Now you need to construct a segment $AP$ with $AP:PB = 1:\sqrt{2}-1$, and same with $q$.

Read this : http://www.mymathforum.com/viewtopic.php?f=13&t=32876 and this : http://www.mathopenref.com/constdividesegment.html

Answer 2

The least $PQ$ occurs when $AP = AQ$.

Let $AB=c$, $AC=b$ and $m(\angle A)=\alpha$.

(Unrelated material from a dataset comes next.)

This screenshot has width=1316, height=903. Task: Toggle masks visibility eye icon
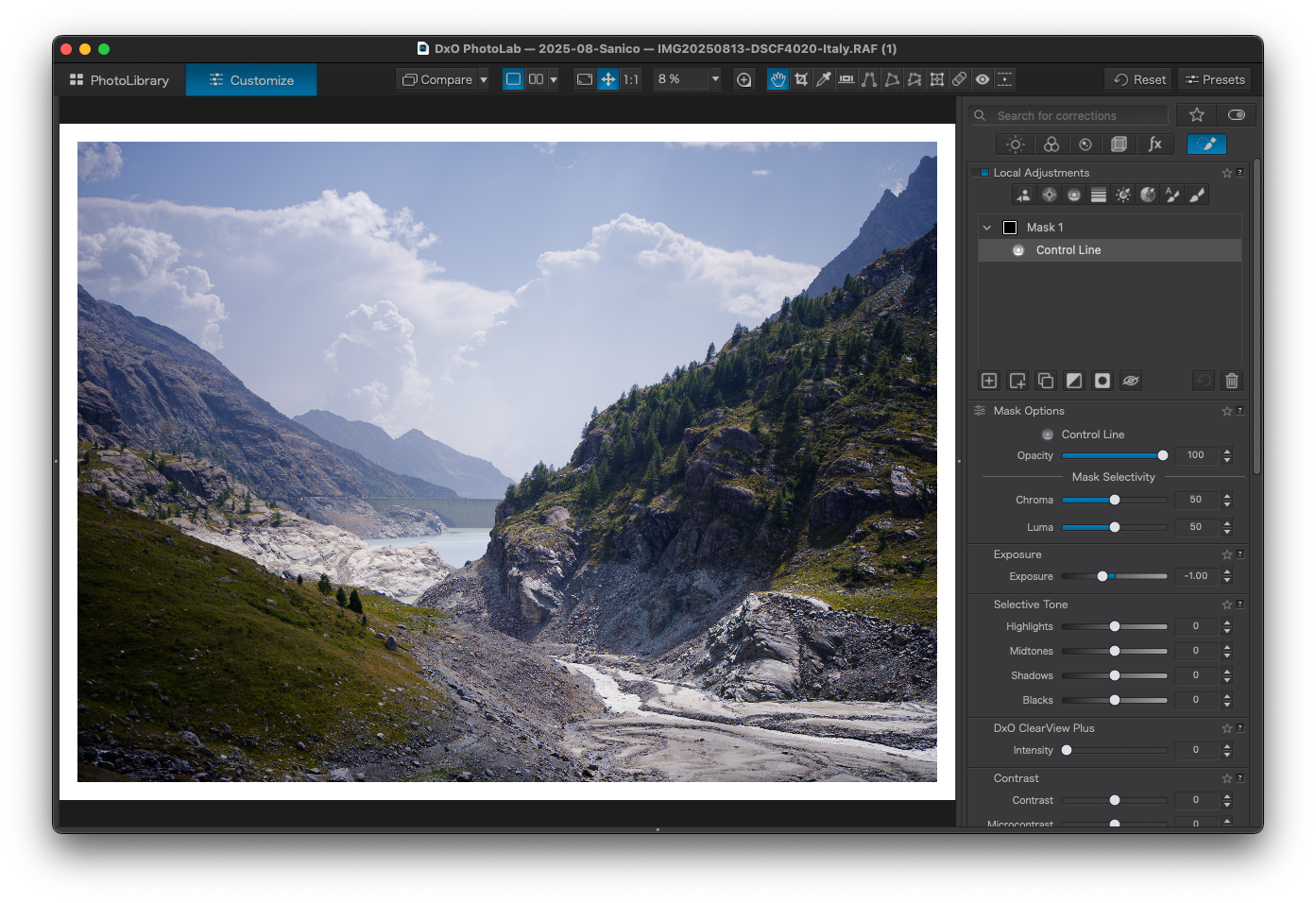[1131, 381]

We know that $Area_{APQ} = \frac{1}{2} Area_{ABC}$, then we have: $$\frac{1}{2} AP^2\sin\alpha =\frac{1}{2} \frac{1}{2} cb\sin\alpha \Rightarrow$$ $$AP=\sqrt{\frac{cb}{2}}.$$ Therefore $AP$ is the geometric mean of $c$ and $\frac{b}{2}$. We only have a solution if $\frac{c}{2} < b <2c$.

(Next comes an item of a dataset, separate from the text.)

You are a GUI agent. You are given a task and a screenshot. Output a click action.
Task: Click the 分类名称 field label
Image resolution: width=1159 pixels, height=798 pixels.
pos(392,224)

The construction is shown below:

EDIT.

(A short proof of the first statement)

Let $Area_{ABC}=S$, and $AP =x$ (where $S$ and $x$ are positive real numbers), then:

$$\frac{1}{2} AP \cdot AQ \sin\alpha = \frac{S}{2} \Rightarrow$$ $$\Rightarrow x AQ= \frac{S}{\sin\alpha} \Rightarrow$$ $$\Rightarrow AQ= \frac{S}{x \sin\alpha}. \quad (1)$$ But we know that $$PQ^2=AP^2 + AQ^2 -2AP \cdot PQ \cos \alpha \quad(2) $$ Substituting $(1)$ in $(2)$ we get: $$PQ^2= x^2 + (\frac{S}{x \sin\alpha})^2 - \frac{2S}{\tan \alpha} \Rightarrow $$ $$PQ= \sqrt{x^2 + (\frac{S}{x \sin\alpha})^2 - \frac{2S}{\tan \alpha}}. \quad(3) $$ At the minimal point the derivative of $PQ$ equals zero, so: $$2x+\frac{-2S^2}{x^3 \sin^2\alpha }=0 \Rightarrow$$ $$\Rightarrow x^4= \frac{S^2}{\sin^2\alpha} \Rightarrow$$ $$\Rightarrow x=\sqrt{\frac{S}{\sin\alpha}}. \quad(4)$$ Substituting $(4)$ in $(1)$, we get: $$AP=AQ=x=\sqrt{\frac{S}{\sin\alpha}}$$ Therefore the least $PQ$ occurs when $AP=AQ$.